Korona dan Evolusi Manusia

Jadi seperti inilah alam semesta bekerja. Alam telah melahirkan manusia, namun ia juga bisa memusnahkannya.

Kita telah berevolusi menjadi makhluk sosial yang selalu bersama-sama. Pada jaman dulu pilihannya hanya dua: bergabung dengan kelompokmu atau mati. Jika kita seorang penyendiri, maka kecil kemungkinan akan mendapat makanan. Hidup kita pun akan segera berakhir diterkam binatang buas.

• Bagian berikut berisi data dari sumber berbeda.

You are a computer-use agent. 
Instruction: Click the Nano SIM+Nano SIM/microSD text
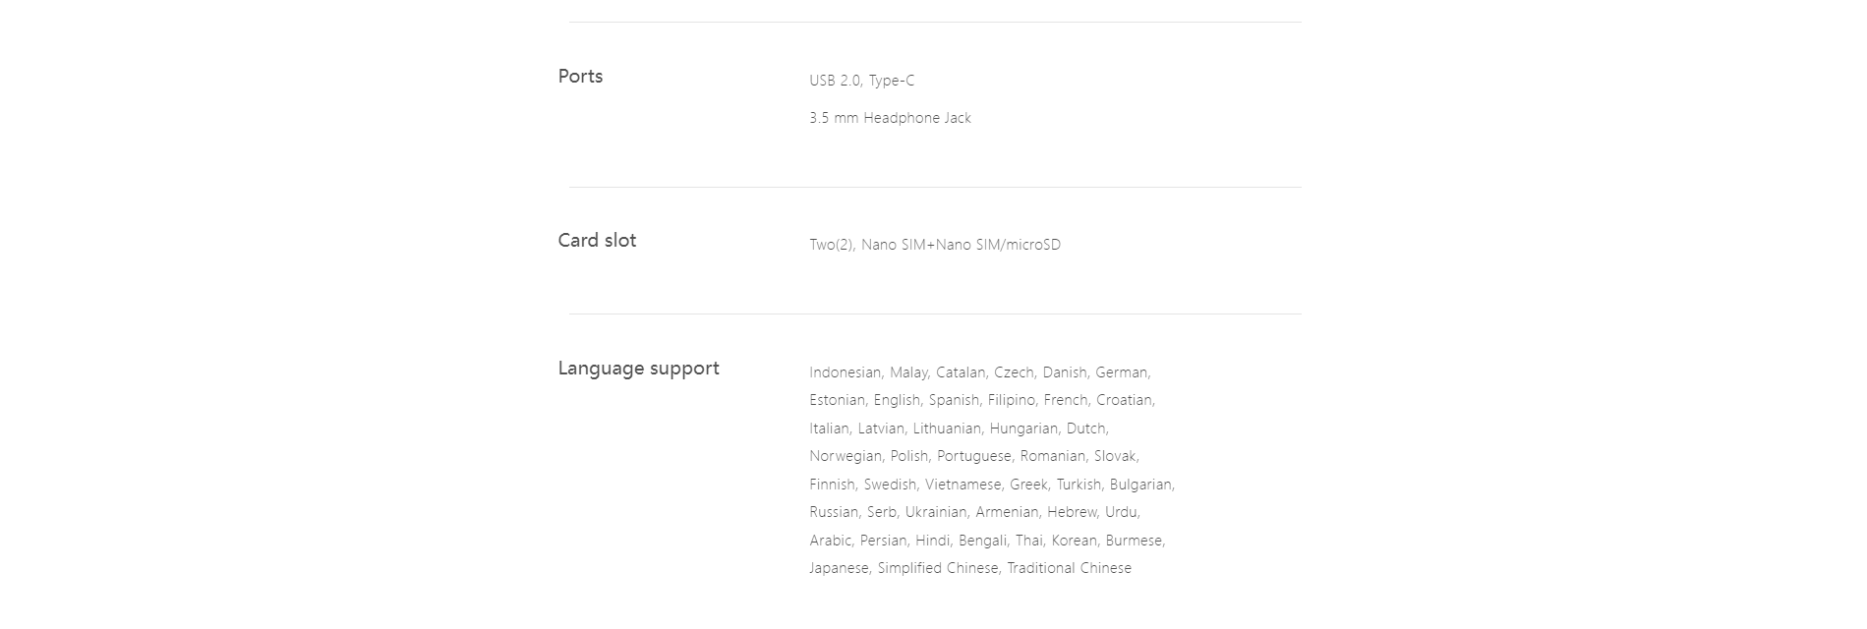(961, 245)
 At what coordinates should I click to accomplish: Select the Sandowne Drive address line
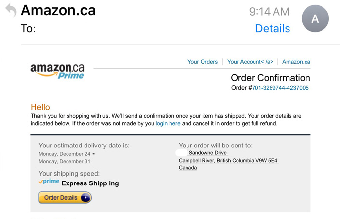point(207,153)
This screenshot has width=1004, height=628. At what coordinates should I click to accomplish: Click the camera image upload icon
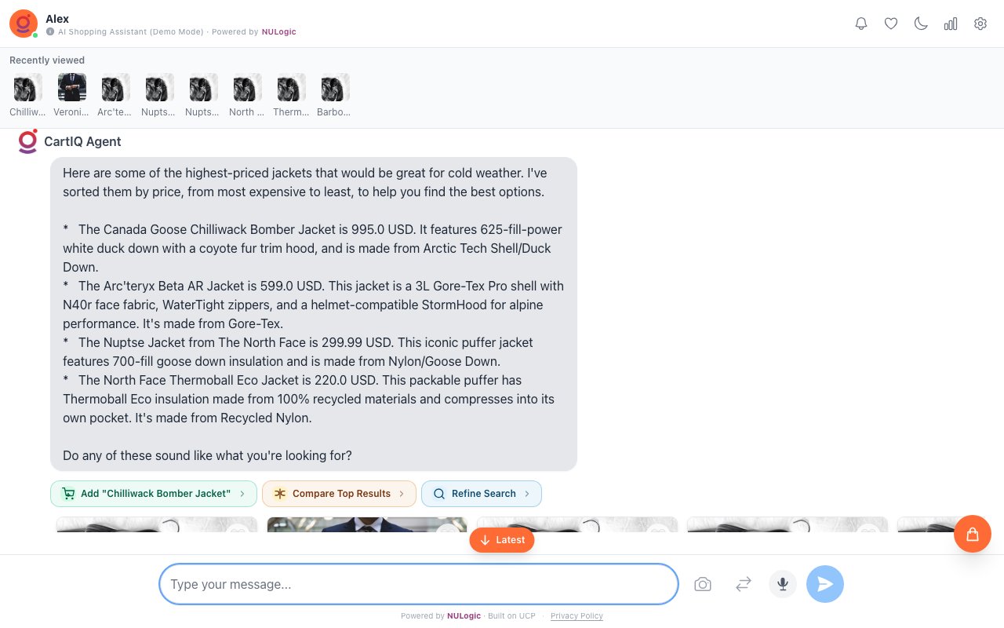(x=703, y=584)
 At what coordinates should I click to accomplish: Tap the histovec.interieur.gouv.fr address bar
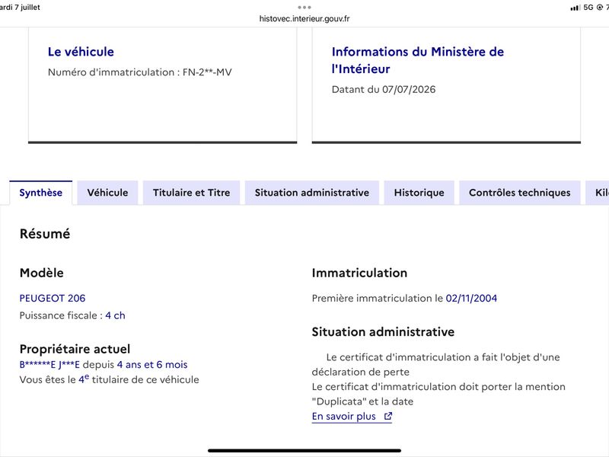tap(305, 18)
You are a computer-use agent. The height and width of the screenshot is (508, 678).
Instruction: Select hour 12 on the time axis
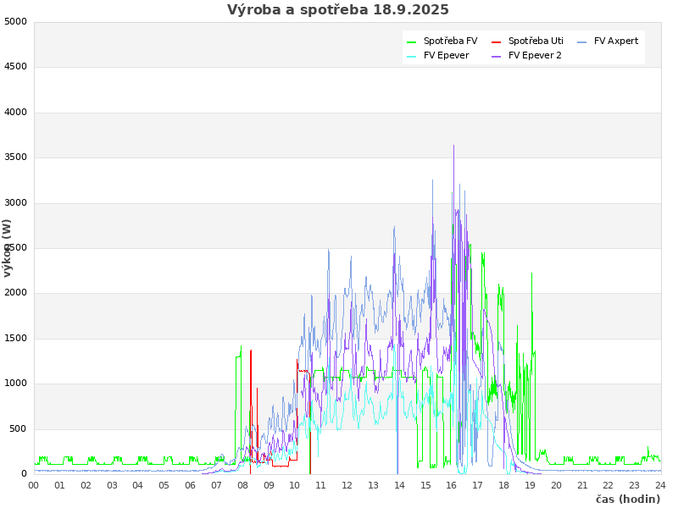347,485
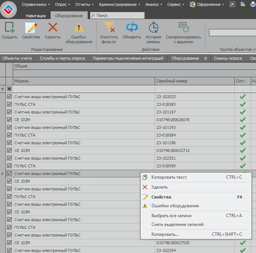Select Выбрать все записи in context menu

[171, 216]
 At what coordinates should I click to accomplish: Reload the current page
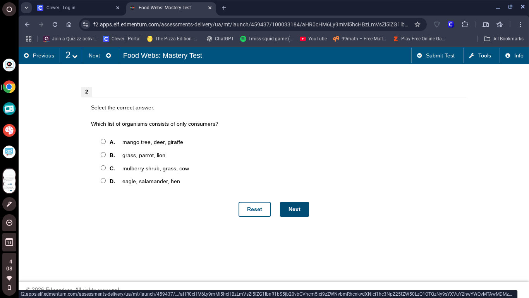coord(55,24)
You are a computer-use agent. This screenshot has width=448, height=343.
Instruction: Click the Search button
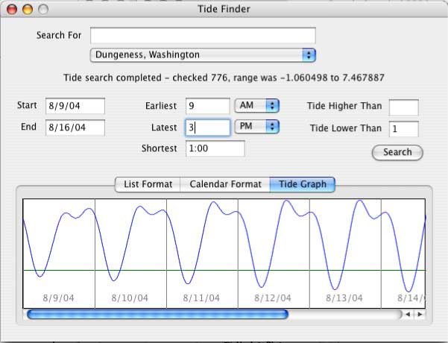397,152
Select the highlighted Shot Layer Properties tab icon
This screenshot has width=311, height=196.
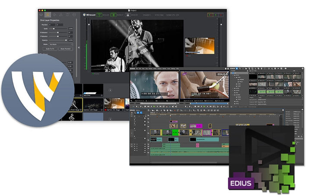48,15
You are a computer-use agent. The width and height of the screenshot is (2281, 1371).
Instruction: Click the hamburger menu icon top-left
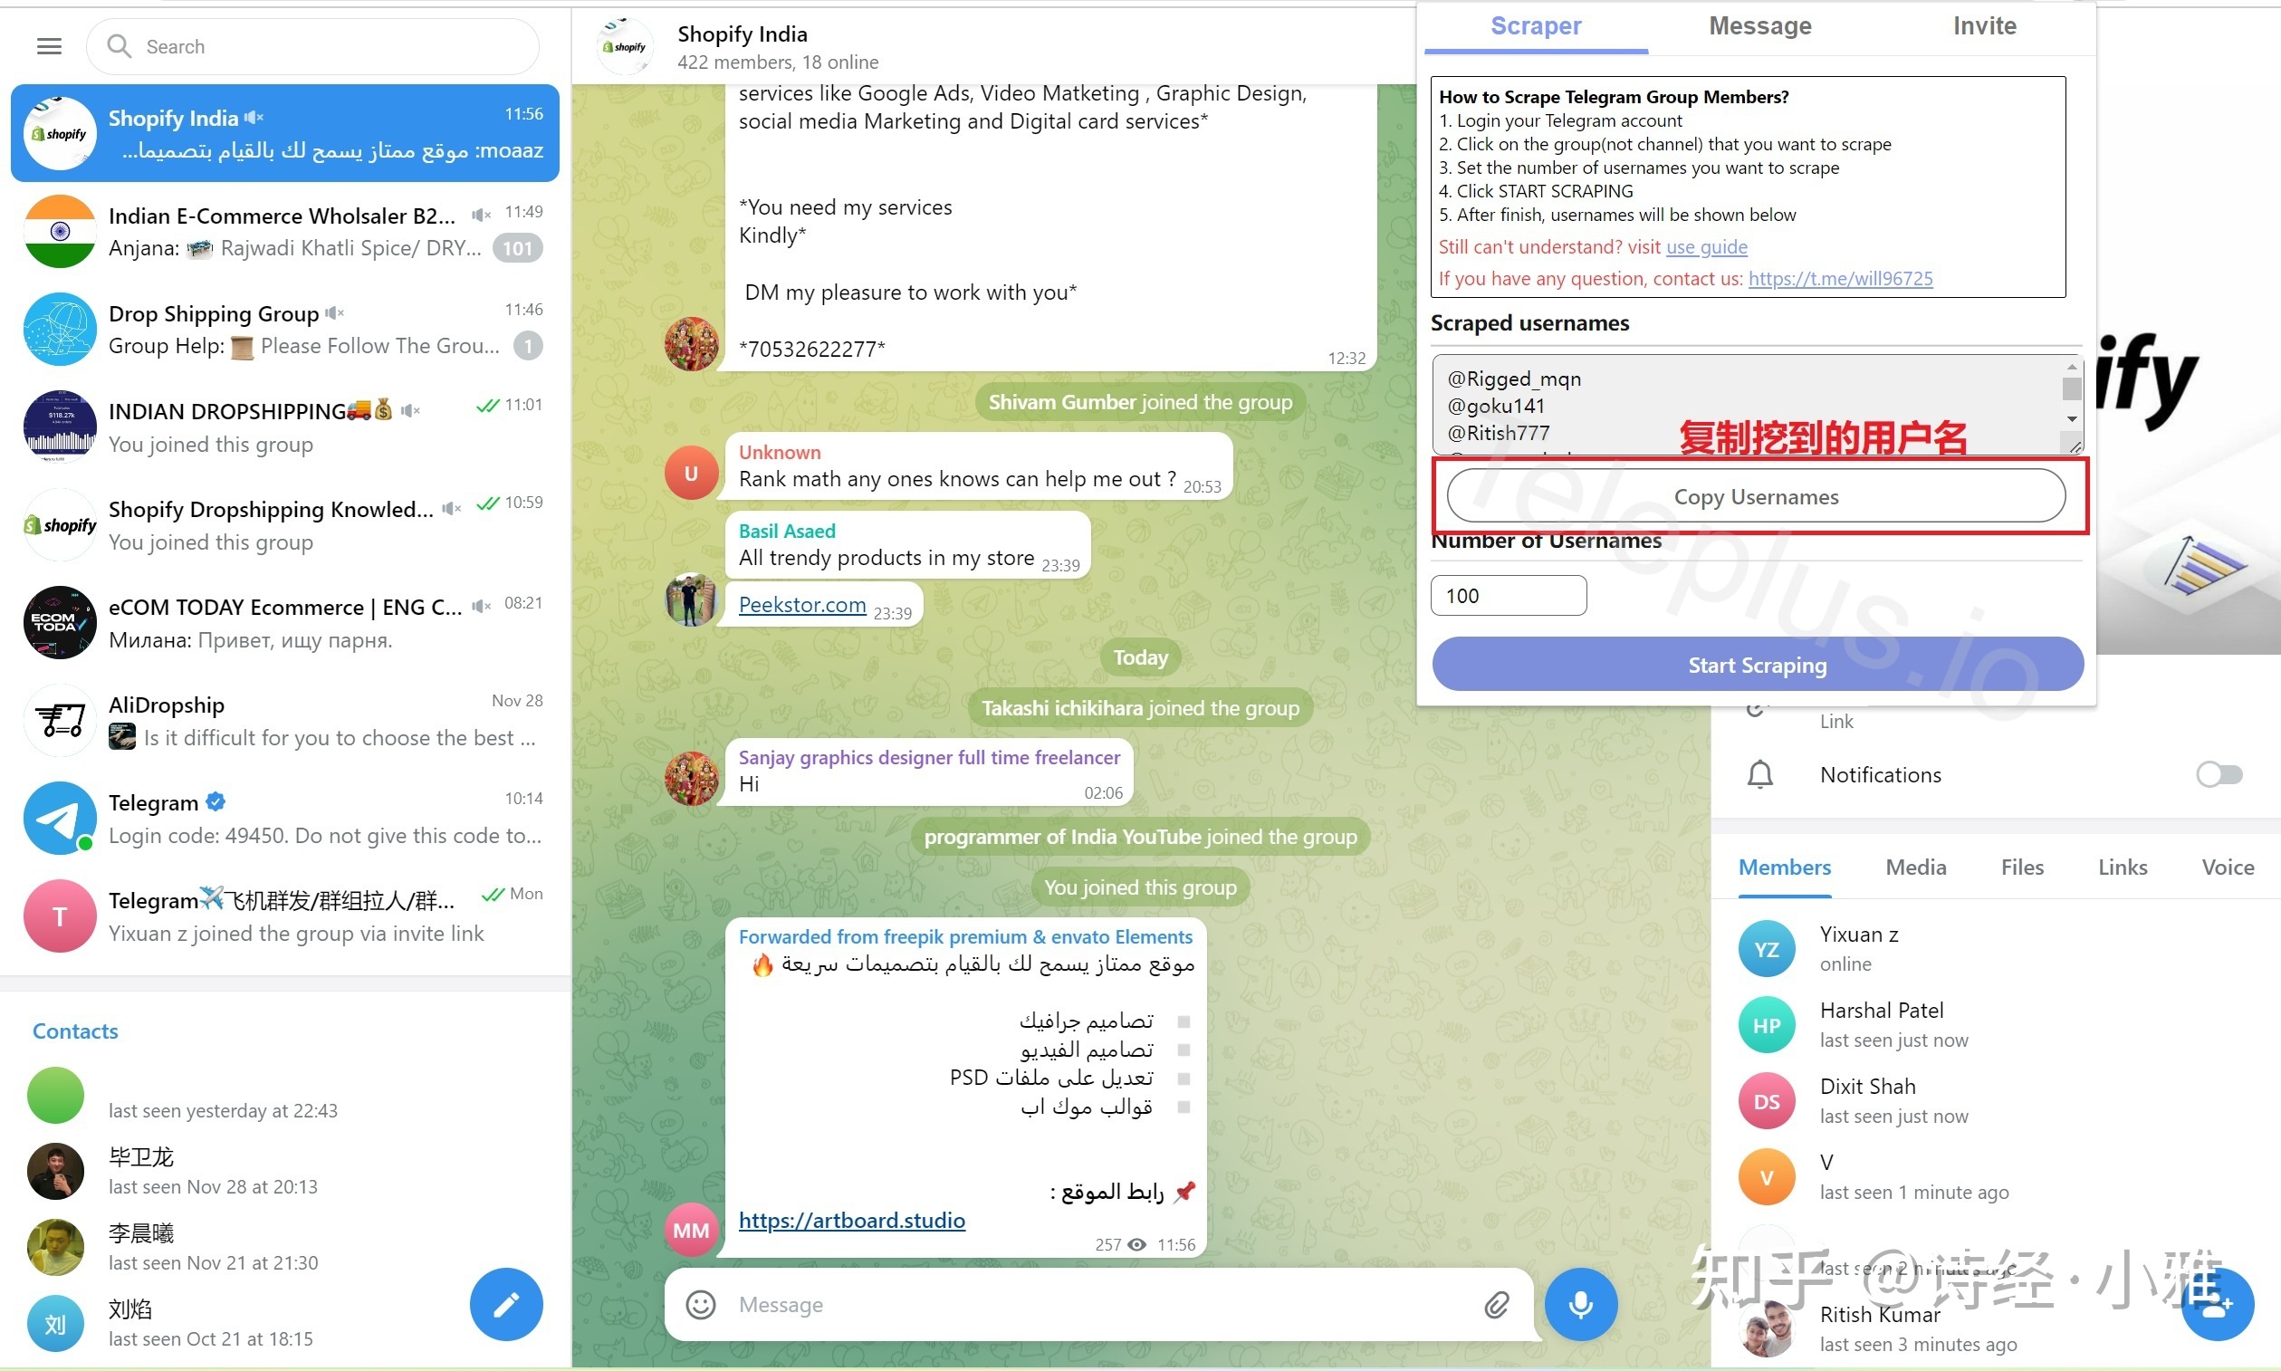pos(51,45)
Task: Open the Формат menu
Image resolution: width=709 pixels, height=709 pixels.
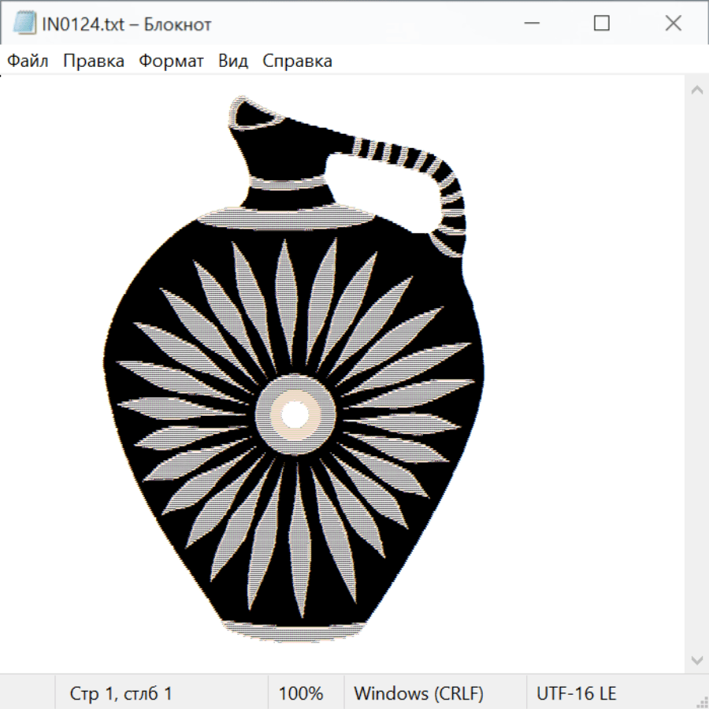Action: [171, 61]
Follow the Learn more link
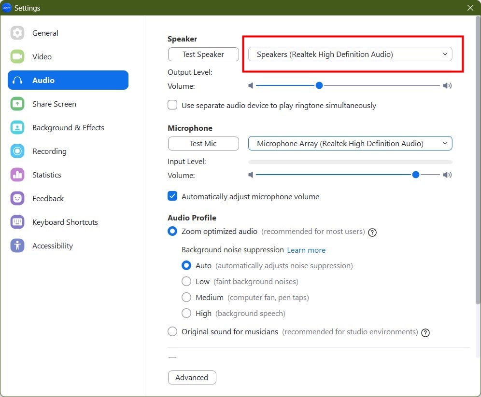The height and width of the screenshot is (397, 481). (306, 250)
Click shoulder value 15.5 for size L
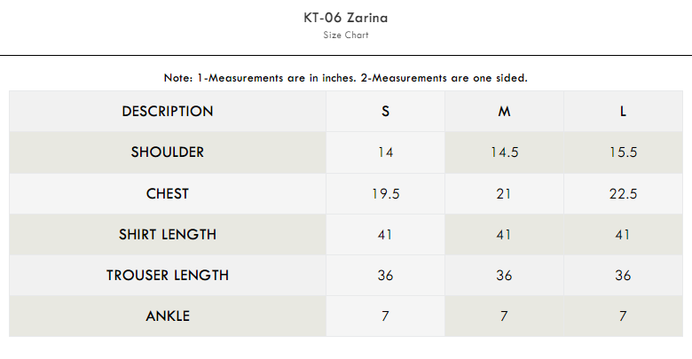Image resolution: width=692 pixels, height=359 pixels. (623, 152)
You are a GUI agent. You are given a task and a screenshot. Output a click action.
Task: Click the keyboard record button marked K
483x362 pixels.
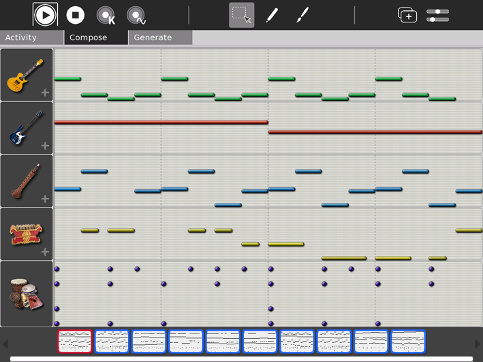[106, 15]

Kebersamaan dan ikatan yang erat dalam kelompok adalah hal yang tak terpisahkan dalam kehidupan manusia. Sampai kemudian kita mampu mengendalikan api, di malam hari kita selalu berkumpul untuk makan bersama di sekeliling api unggun, sembari menikmati kehangatan.

Berkumpul di depan api pulalah yang akhirnya membuat kita bercerita dan berbagi kisah satu sama lain. Ternyata berbagi kisah tersebut juga membuat kita jadi tambah pintar, karena kita belajar dari pengalaman orang lain.

Kita pun kemudian menetap dan mulai bertani serta meninggalkan cara hidup nomaden kita. Kita kemudian membangun negeri, berkembang biak makin banyak, mempergunakan pengetahuan dan teknologi yang makin berkembang, dan akhirnya sampailah kita ke jaman modern seperti adanya sekarang ini.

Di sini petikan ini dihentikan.